Proposed changes to land law are anti-steady progress

The Katikkiro of Buganda was recently quoted saying: “We are going to reject that law. Taking people’s land without their consent is abuse of people’s rights on land, which we shall not accept.” We all know that a Katikkiro is the leader or otherwise the administrative head of the affairs of Buganda Kingdom.

His opinion is not only that of his cabinet, or of the king, but is presumably also the position of all the subjects of the kingdom. With this, therefore, the emphatic use of the word “we” in Katikkiro Charles Peter Mayiga’s statement is not a slip of the tongue but a sign of the numerical strength of the populace opposed to the government proposal to change land laws.
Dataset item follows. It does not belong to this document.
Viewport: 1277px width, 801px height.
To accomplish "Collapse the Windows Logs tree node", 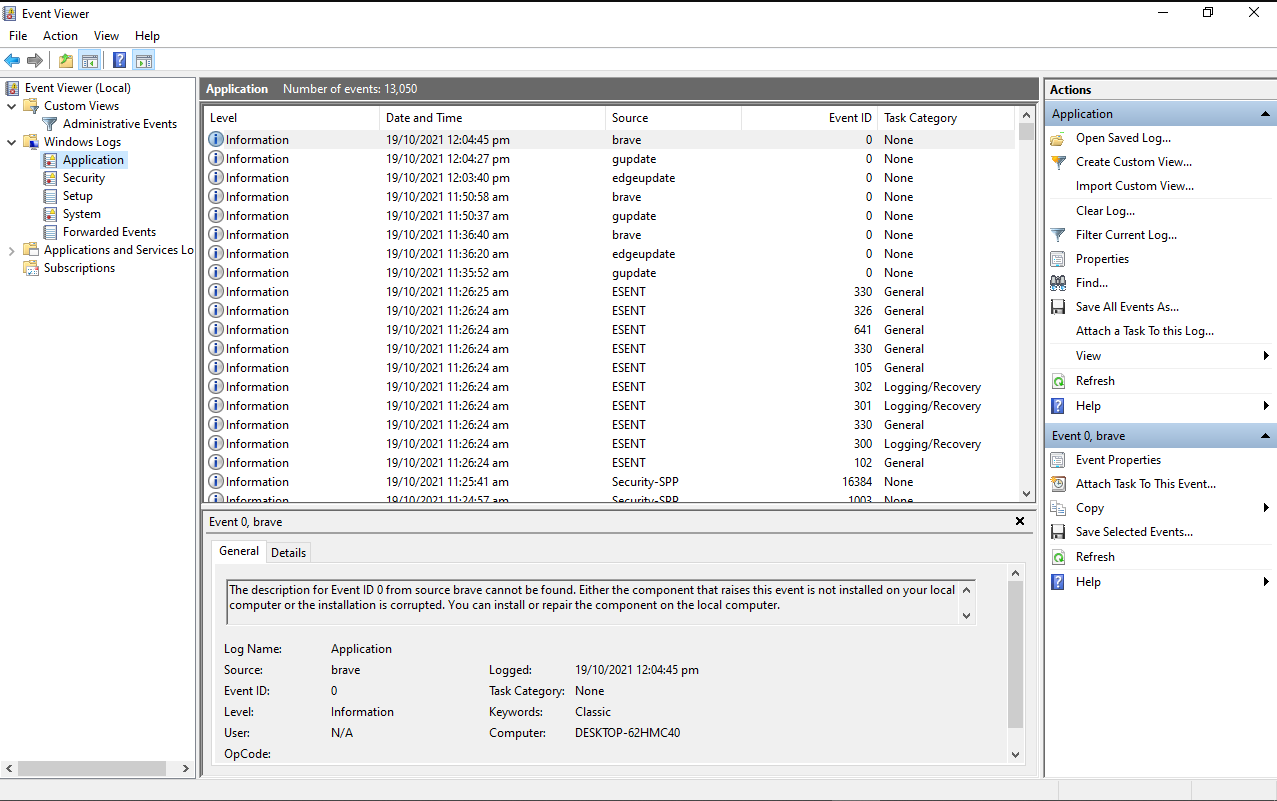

One would wonder why the good Katikkiro is at the centre of opposing the proposal for amendments in the legal framework governing land in Uganda. My guess is that it’s because the government wishes to start taking over private land with neither consent nor compensation of the land owner, until further notice.

The genesis of this matter can be traced back to the National Conference on Mineral Wealth held in October 2014, where the President categorically said that government would change the law to allow intending investors in the mining industry to access private land that contains minerals without negotiating with the land owners. His rationale was that “the people who have to give you consent are the people who own the minerals, and that is the government. The other man (landowner) has no consent to give because the property is not his”.

This government’s proposal to amend Article 26 of the Constitution on property rights was also reiterated in 2014 by the then minister for Investment Gabriel Ajedra. However, for some reason, theArticle was never amended in the Constitution (Amendment) Act, 2015, only to have this contentious issue resurrect during a Cabinet retreat at Kyankwanzi, just months after the 2016 general elections.

The timing and authoritative approach in which government is pushing for the amendments merits the defensive response from the general public. Currently, cases of evictions from land have become more frequent due to the increased demand for land. These evictions are even more worrying for rural Ugandans who communally own land or have unregistered land.

The anger and defensive stand has continued to manifest through incidents such as Karamojong elders and youths frustrating mining activities in Karamoja over land, the nude protests in Amuru District, and the more recent threats to lynch the Anglican bishops in Mukono over Uganda Christian University land. Not to mention the fact that there are more than 4,000 Ugandans living in Internally Displaced Peoples Camps in the oil-rich Hoima due to development-induced evictions.

Development-induced land acquisition has been on the rise across the country and this can only get worse given the ambitious development targets that the government has set. The National Development Plan 2 (NDP II), whose aim is to attain lower middle income status by 2020, contains many infrastructural development projects such as roads, railways, airports, power dams, refineries, oil pipelines, etc. These are bound to increase pressure on land across the country hence increasing human displacement.

I believe that passing such a draconian amendment and other land laws will deprive Uganda’s land rights movement of over two decades worth of achievement. The milestones in the legal regime governing land include the 1995 Constitution, four progressive amendments to the Land Act, Cap 227 (1998, 2001, 2004 & 2010); and the recent Supreme Court decision in the case of UNRA Vs Asuman Irumba and another (2014), where the highest court in the land unequivocally pronounced itself on the need for free, prior and informed consent as well as compensation before compulsory acquisition of land by government.

This judgment was in respect to Section 7 of the Land Acquisition Act, Cap 226.
I thus implore the government not to flash 20 years of progress down the drain.

Mr Muhindo is a lawyer and human rights advocate and project officer at Global Rights Alert.